Could you return the text on the history of Berlin's new airport word for word?

Document segment -
_ _ _ _

Berlin’s new airport: A potted history

Deutsche Welle
7 Min Read

The long-awaited Berlin (BER) airport is set to open in October 2020, bosses have announced. But after a series of delays, is this the beginning of the end, or merely the end of the beginning?Anyone under the age of 26 is not as old as the planning and construction process behind the long-awaited but perennially-delayed Berlin Brandenburg Airport (BER).

The never-ending story of Berlin’s next airport is a national embarrassment in Germany and has had more false dawns than can scarcely be believed. With the opening date now delayed again until October 2020, we take a look back at some key dates in this extraordinary story.

Inauspicious beginnings

May 1991: A few months after German unification, a Berlin Brandenburg Airport holding company is set up with a view to planning for the construction of a new airport to serve the German capital.
January 1992: The planning process for the development of the new airport starts in earnest.
June 1996: A site close to the existing Berlin Schönefeld Airport (SXF) is selected as the location for the new airport.
November 2000: After several disputes — and legal proceedings — over which private construction consortium would develop the new airport, a tentative plan was approved by the Berlin Brandenburg Airport holding company. An opening in 2007 is slated cautiously.

Agenda 2011

May 2003: The Berlin Brandenburg Airport board decides against the privatization process previously approved and agrees to take over the planning and construction process, remaining under the ownership and control of the city of Berlin, the state of Brandenburg and the federal German government.
September 2006: Following disputes with residents, as well as major issues over flawed construction cost calculations, work finally begins on the new airport — fifteen years after first being officially conceived. A new opening date of October 30, 2011 is laid down.
July 2008: Construction work begins on the new terminal building.
June 2010: The Berlin Brandenburg Airport board announces that construction delays and complications mean the October 2011 deadline will not be met. June 3, 2012 is the new deadline.

_ _ _ _

Raw data -
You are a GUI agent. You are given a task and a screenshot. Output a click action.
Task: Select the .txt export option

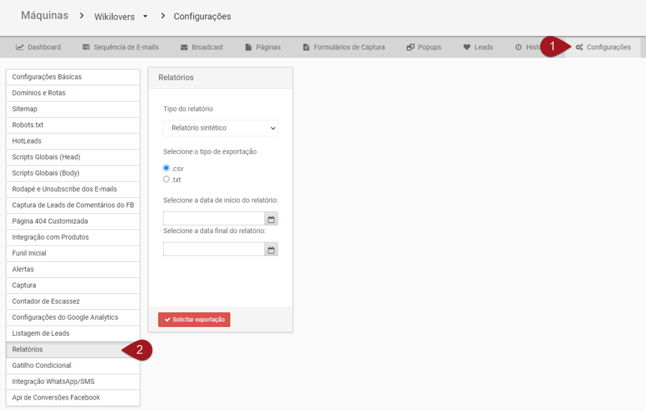point(167,179)
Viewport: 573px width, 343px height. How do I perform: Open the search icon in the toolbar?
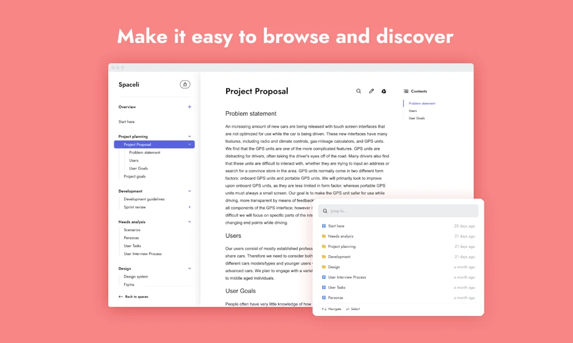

_ _ _ _

Solution -
Berlin’s new airport: A potted history

Deutsche Welle
7 Min Read

The long-awaited Berlin (BER) airport is set to open in October 2020, bosses have announced. But after a series of delays, is this the beginning of the end, or merely the end of the beginning?Anyone under the age of 26 is not as old as the planning and construction process behind the long-awaited but perennially-delayed Berlin Brandenburg Airport (BER).

The never-ending story of Berlin’s next airport is a national embarrassment in Germany and has had more false dawns than can scarcely be believed. With the opening date now delayed again until October 2020, we take a look back at some key dates in this extraordinary story.

Inauspicious beginnings

May 1991: A few months after German unification, a Berlin Brandenburg Airport holding company is set up with a view to planning for the construction of a new airport to serve the German capital.
January 1992: The planning process for the development of the new airport starts in earnest.
June 1996: A site close to the existing Berlin Schönefeld Airport (SXF) is selected as the location for the new airport.
November 2000: After several disputes — and legal proceedings — over which private construction consortium would develop the new airport, a tentative plan was approved by the Berlin Brandenburg Airport holding company. An opening in 2007 is slated cautiously.

Agenda 2011

May 2003: The Berlin Brandenburg Airport board decides against the privatization process previously approved and agrees to take over the planning and construction process, remaining under the ownership and control of the city of Berlin, the state of Brandenburg and the federal German government.
September 2006: Following disputes with residents, as well as major issues over flawed construction cost calculations, work finally begins on the new airport — fifteen years after first being officially conceived. A new opening date of October 30, 2011 is laid down.
July 2008: Construction work begins on the new terminal building.
June 2010: The Berlin Brandenburg Airport board announces that construction delays and complications mean the October 2011 deadline will not be met. June 3, 2012 is the new deadline.